[Saved data entries]
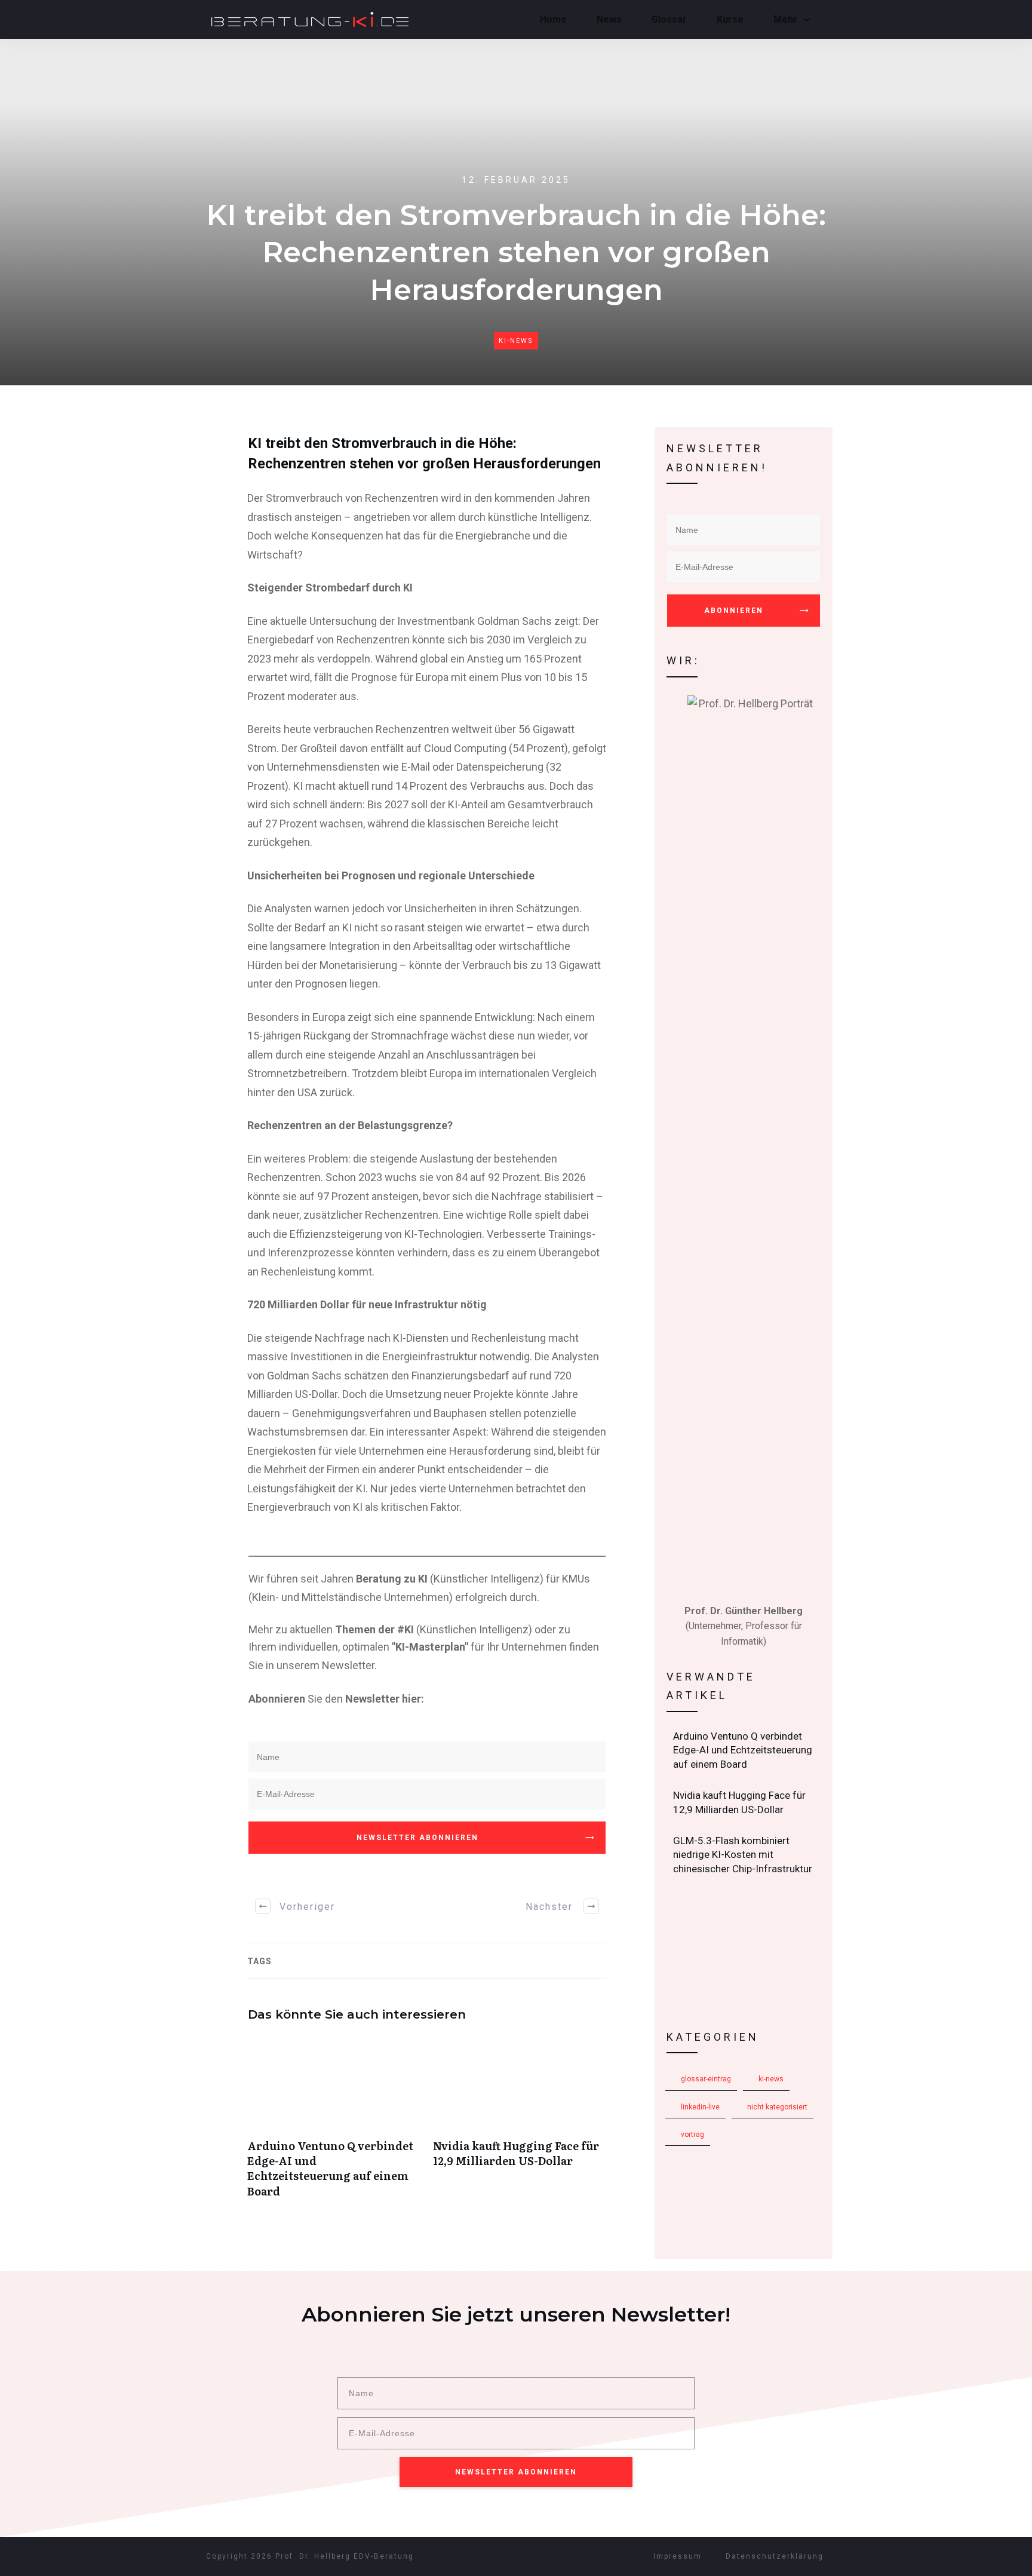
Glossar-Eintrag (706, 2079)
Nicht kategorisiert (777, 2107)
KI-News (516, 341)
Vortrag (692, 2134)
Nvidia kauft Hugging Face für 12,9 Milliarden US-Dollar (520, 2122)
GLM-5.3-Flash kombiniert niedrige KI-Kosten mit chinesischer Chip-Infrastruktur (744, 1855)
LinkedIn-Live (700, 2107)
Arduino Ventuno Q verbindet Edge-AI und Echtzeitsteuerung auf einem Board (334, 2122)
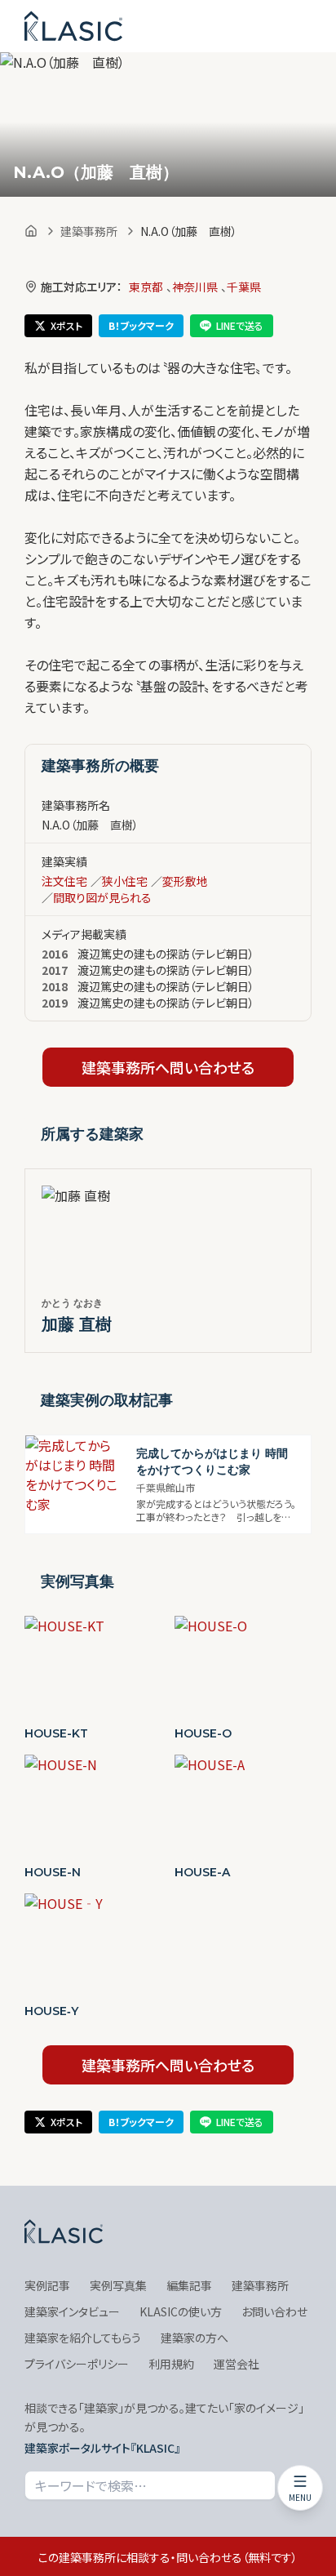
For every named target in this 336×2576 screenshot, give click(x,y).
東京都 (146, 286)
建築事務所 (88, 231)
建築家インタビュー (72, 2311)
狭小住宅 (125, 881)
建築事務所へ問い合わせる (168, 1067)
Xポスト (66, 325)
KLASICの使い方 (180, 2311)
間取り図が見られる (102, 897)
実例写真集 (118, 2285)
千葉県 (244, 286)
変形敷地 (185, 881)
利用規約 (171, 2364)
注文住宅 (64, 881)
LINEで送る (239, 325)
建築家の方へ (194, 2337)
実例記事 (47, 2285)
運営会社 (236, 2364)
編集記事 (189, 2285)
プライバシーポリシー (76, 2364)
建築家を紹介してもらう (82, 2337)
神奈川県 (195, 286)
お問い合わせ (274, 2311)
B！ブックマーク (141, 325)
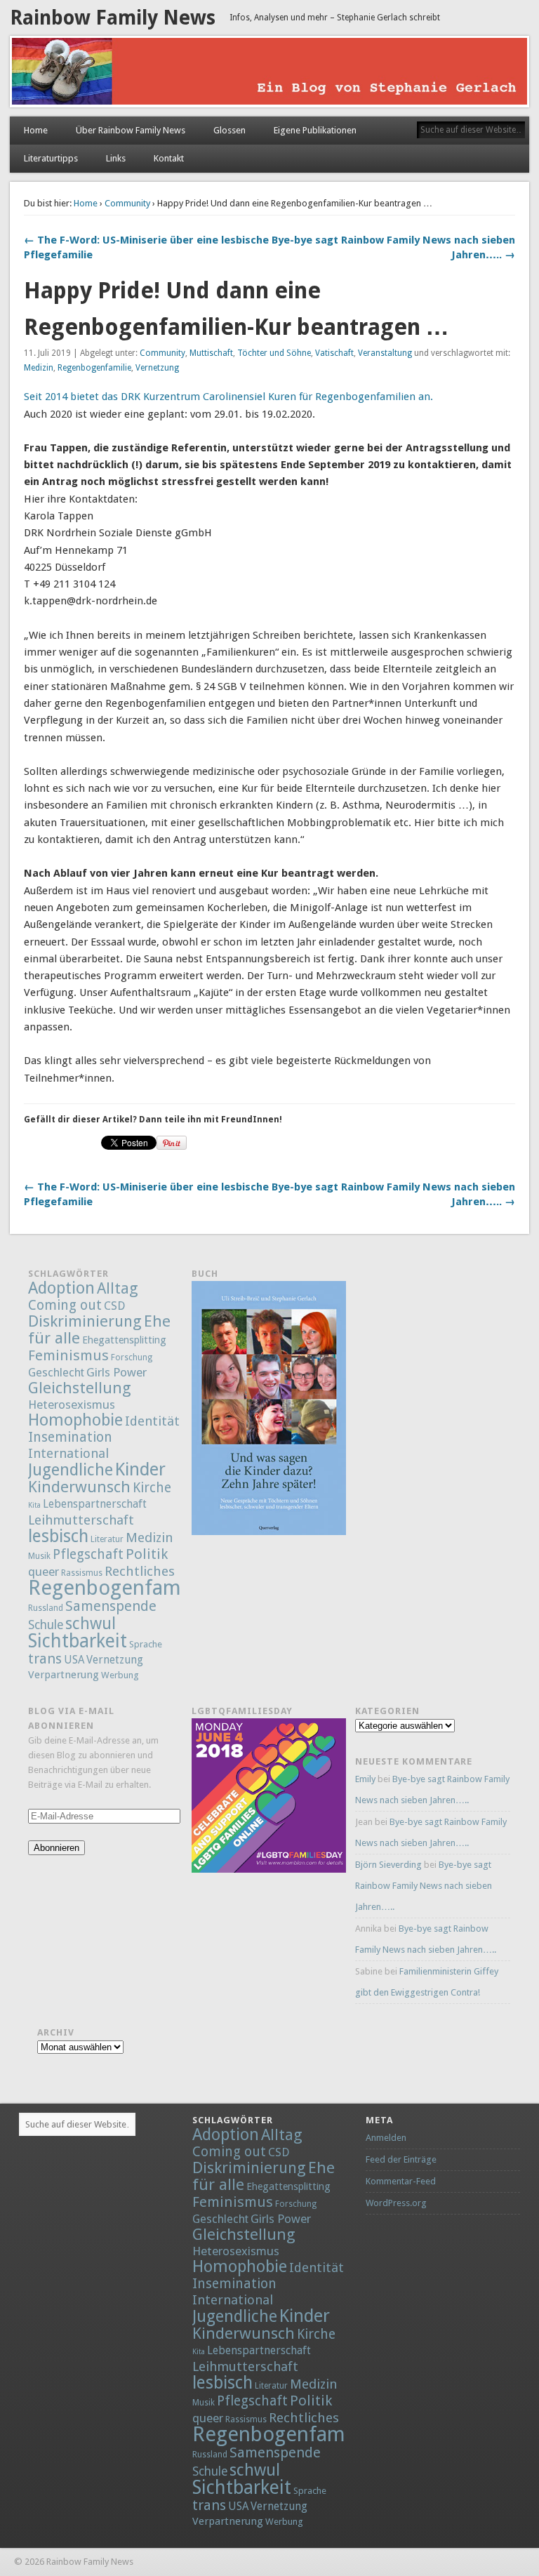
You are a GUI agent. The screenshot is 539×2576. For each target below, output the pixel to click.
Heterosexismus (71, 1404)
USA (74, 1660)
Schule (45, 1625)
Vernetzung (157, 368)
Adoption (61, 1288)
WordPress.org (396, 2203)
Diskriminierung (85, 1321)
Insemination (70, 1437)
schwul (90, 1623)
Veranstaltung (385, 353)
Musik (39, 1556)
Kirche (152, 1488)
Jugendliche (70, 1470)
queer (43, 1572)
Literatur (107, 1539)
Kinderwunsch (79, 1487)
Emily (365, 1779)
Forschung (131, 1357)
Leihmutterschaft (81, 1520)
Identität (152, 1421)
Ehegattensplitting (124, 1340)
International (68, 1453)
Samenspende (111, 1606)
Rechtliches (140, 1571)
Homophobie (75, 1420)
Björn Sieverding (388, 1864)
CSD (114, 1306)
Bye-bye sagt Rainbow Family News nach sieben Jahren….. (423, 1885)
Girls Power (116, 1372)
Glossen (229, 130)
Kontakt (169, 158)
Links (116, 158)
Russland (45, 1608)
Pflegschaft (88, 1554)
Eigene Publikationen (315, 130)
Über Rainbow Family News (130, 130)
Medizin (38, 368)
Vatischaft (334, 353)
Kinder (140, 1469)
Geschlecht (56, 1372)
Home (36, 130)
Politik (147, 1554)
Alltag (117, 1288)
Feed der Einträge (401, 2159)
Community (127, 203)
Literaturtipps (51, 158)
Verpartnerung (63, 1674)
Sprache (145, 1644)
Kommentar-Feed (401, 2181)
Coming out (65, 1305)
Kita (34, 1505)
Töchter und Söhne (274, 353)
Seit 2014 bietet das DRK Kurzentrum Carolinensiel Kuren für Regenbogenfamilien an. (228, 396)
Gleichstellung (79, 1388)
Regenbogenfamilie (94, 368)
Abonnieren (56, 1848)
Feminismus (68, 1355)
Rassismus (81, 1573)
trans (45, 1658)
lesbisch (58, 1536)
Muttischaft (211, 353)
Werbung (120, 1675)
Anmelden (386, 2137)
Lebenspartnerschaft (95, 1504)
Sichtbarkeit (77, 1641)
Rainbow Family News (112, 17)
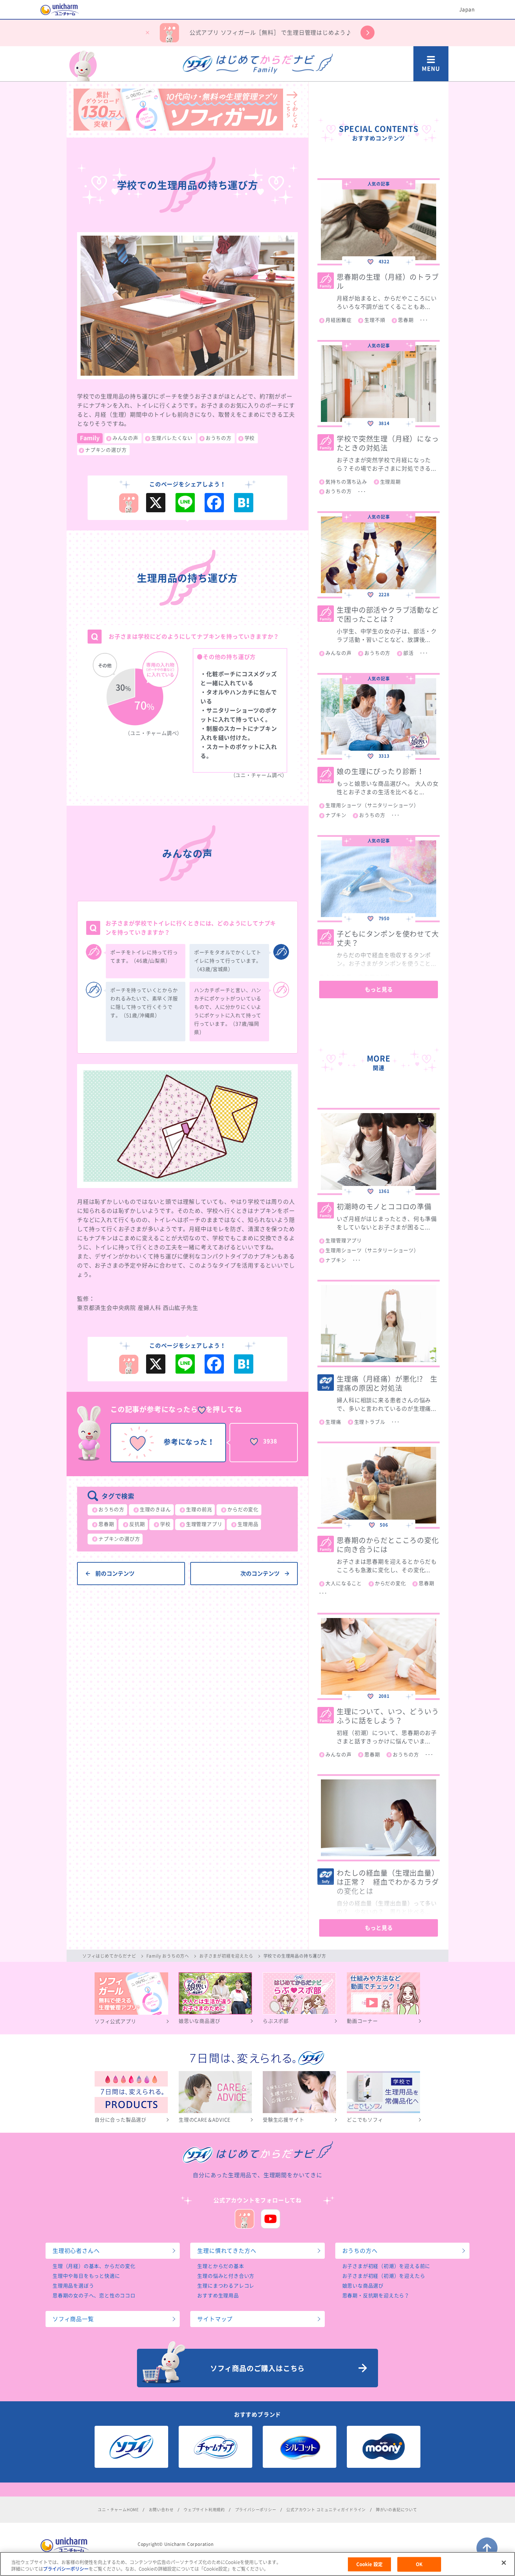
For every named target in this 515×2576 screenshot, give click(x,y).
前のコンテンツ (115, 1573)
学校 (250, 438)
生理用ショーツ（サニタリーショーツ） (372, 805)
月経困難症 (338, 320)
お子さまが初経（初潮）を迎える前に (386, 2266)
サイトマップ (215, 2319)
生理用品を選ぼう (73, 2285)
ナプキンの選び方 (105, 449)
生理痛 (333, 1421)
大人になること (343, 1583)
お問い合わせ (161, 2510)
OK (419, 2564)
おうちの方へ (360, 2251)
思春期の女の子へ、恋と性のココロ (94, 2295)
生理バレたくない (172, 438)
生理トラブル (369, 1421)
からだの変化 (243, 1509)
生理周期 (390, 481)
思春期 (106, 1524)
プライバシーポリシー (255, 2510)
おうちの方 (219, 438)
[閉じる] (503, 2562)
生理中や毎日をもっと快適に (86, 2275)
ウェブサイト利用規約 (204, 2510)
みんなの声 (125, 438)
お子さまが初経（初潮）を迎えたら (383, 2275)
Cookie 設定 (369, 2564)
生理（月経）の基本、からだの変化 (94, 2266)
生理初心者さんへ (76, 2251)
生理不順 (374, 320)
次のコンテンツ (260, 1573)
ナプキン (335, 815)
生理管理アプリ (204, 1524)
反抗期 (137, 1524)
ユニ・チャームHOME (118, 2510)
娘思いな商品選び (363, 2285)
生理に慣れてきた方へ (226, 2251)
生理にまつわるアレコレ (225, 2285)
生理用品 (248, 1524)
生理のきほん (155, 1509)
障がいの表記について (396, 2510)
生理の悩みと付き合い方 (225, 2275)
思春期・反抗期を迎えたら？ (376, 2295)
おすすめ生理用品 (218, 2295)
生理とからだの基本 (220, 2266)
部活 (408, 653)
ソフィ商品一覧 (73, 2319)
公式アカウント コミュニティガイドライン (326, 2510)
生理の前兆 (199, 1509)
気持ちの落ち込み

» What the task asks
In how many lines of the data does the string "News" appear? Only the number should be given.

» Answer to this exercise
4